[Dataset entries]
┏━━

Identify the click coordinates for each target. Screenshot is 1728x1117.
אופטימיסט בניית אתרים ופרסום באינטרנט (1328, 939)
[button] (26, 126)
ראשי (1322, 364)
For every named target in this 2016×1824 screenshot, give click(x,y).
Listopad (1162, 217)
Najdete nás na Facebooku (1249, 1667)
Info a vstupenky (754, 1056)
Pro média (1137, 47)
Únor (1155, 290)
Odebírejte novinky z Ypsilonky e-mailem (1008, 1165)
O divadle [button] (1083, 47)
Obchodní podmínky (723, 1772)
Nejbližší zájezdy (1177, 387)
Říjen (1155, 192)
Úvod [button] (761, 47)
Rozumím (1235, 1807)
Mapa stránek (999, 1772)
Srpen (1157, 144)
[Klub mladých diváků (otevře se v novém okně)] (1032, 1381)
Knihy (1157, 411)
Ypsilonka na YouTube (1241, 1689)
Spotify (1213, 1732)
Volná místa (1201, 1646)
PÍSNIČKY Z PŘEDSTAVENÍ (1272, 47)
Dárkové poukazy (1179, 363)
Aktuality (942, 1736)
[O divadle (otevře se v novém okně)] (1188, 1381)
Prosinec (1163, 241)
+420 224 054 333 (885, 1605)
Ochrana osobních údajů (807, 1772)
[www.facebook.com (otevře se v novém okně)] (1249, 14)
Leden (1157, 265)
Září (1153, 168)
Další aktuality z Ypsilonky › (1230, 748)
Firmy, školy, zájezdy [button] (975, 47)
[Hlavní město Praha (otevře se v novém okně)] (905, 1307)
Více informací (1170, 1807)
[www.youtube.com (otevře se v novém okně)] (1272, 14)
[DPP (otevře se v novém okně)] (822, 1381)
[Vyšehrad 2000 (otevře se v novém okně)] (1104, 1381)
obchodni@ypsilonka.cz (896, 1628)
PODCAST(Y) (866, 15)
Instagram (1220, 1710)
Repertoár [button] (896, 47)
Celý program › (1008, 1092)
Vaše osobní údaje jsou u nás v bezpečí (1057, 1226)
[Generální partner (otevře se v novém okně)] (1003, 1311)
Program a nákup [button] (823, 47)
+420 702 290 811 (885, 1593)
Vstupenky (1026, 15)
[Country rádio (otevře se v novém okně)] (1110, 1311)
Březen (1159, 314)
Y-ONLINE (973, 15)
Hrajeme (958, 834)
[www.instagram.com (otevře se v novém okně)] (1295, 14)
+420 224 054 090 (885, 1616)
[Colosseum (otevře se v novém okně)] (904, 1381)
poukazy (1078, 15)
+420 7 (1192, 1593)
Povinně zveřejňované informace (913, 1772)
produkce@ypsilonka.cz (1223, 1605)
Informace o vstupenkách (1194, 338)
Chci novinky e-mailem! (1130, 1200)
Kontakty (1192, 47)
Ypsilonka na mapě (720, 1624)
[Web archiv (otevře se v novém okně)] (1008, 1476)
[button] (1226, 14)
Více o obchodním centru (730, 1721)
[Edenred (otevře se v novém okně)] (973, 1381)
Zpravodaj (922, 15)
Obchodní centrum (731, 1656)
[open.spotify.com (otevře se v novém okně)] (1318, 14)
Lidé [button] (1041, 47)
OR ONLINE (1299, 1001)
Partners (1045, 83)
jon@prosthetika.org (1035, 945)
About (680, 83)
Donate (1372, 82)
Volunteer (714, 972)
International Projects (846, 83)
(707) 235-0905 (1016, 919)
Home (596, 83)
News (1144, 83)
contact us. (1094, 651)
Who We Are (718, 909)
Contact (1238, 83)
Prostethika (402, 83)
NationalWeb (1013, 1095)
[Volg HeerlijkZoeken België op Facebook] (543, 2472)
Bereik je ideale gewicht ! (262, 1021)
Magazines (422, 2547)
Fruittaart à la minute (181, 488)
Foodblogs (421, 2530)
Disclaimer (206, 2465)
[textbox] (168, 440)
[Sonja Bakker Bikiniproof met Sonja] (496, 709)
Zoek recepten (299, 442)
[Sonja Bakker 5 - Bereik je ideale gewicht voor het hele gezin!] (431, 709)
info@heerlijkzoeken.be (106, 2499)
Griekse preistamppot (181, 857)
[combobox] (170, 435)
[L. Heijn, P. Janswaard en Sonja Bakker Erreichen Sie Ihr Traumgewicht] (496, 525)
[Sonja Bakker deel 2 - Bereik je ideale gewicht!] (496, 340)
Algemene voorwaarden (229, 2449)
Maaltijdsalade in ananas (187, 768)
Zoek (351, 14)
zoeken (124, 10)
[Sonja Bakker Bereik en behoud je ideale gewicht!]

┗━━

### What is needed
Every record above must be duplicated exactly.

### Answer to this exercise
Identify the click coordinates for each target. Screenshot is 1728x1117.
אופטימיסט בניית אתרים ופרסום באינטרנט (1328, 939)
[button] (26, 126)
ראשי (1322, 364)
For every named target in this 2016×1824 screenshot, give click(x,y).
Listopad (1162, 217)
Najdete nás na Facebooku (1249, 1667)
Info a vstupenky (754, 1056)
Pro média (1137, 47)
Únor (1155, 290)
Odebírejte novinky z Ypsilonky e-mailem (1008, 1165)
O divadle [button] (1083, 47)
Obchodní podmínky (723, 1772)
Nejbližší zájezdy (1177, 387)
Říjen (1155, 192)
Úvod [button] (761, 47)
Rozumím (1235, 1807)
Mapa stránek (999, 1772)
Srpen (1157, 144)
[Klub mladých diváků (otevře se v novém okně)] (1032, 1381)
Knihy (1157, 411)
Ypsilonka na YouTube (1241, 1689)
Spotify (1213, 1732)
Volná místa (1201, 1646)
PÍSNIČKY Z PŘEDSTAVENÍ (1272, 47)
Dárkové poukazy (1179, 363)
Aktuality (942, 1736)
[O divadle (otevře se v novém okně)] (1188, 1381)
Prosinec (1163, 241)
+420 224 054 333 (885, 1605)
Ochrana osobních údajů (807, 1772)
[www.facebook.com (otevře se v novém okně)] (1249, 14)
Leden (1157, 265)
Září (1153, 168)
Další aktuality z Ypsilonky › (1230, 748)
Firmy, školy, zájezdy [button] (975, 47)
[Hlavní město Praha (otevře se v novém okně)] (905, 1307)
Více informací (1170, 1807)
[www.youtube.com (otevře se v novém okně)] (1272, 14)
[DPP (otevře se v novém okně)] (822, 1381)
[Vyšehrad 2000 (otevře se v novém okně)] (1104, 1381)
obchodni@ypsilonka.cz (896, 1628)
PODCAST(Y) (866, 15)
Instagram (1220, 1710)
Repertoár [button] (896, 47)
Celý program › (1008, 1092)
Vaše osobní údaje jsou u nás v bezpečí (1057, 1226)
[Generální partner (otevře se v novém okně)] (1003, 1311)
Program a nákup [button] (823, 47)
+420 702 290 811 (885, 1593)
Vstupenky (1026, 15)
[Country rádio (otevře se v novém okně)] (1110, 1311)
Březen (1159, 314)
Y-ONLINE (973, 15)
Hrajeme (958, 834)
[www.instagram.com (otevře se v novém okně)] (1295, 14)
+420 224 054 090 (885, 1616)
[Colosseum (otevře se v novém okně)] (904, 1381)
poukazy (1078, 15)
+420 7 (1192, 1593)
Povinně zveřejňované informace (913, 1772)
produkce@ypsilonka.cz (1223, 1605)
Informace o vstupenkách (1194, 338)
Chci novinky e-mailem! (1130, 1200)
Kontakty (1192, 47)
Ypsilonka na mapě (720, 1624)
[Web archiv (otevře se v novém okně)] (1008, 1476)
[button] (1226, 14)
Více o obchodním centru (730, 1721)
[Edenred (otevře se v novém okně)] (973, 1381)
Zpravodaj (922, 15)
Obchodní centrum (731, 1656)
[open.spotify.com (otevře se v novém okně)] (1318, 14)
Lidé [button] (1041, 47)
OR ONLINE (1299, 1001)
Partners (1045, 83)
jon@prosthetika.org (1035, 945)
About (680, 83)
Donate (1372, 82)
Volunteer (714, 972)
International Projects (846, 83)
(707) 235-0905 (1016, 919)
Home (596, 83)
News (1144, 83)
contact us. (1094, 651)
Who We Are (718, 909)
Contact (1238, 83)
Prostethika (402, 83)
NationalWeb (1013, 1095)
[Volg HeerlijkZoeken België op Facebook] (543, 2472)
Bereik je ideale gewicht ! (262, 1021)
Magazines (422, 2547)
Fruittaart à la minute (181, 488)
Foodblogs (421, 2530)
Disclaimer (206, 2465)
[textbox] (168, 440)
[Sonja Bakker Bikiniproof met Sonja] (496, 709)
Zoek recepten (299, 442)
[Sonja Bakker 5 - Bereik je ideale gewicht voor het hele gezin!] (431, 709)
info@heerlijkzoeken.be (106, 2499)
Griekse preistamppot (181, 857)
[combobox] (170, 435)
[L. Heijn, P. Janswaard en Sonja Bakker Erreichen Sie Ihr Traumgewicht] (496, 525)
[Sonja Bakker deel 2 - Bereik je ideale gewicht!] (496, 340)
Algemene voorwaarden (229, 2449)
Maaltijdsalade in ananas (187, 768)
Zoek (351, 14)
zoeken (124, 10)
[Sonja Bakker Bereik en behoud je ideale gewicht!]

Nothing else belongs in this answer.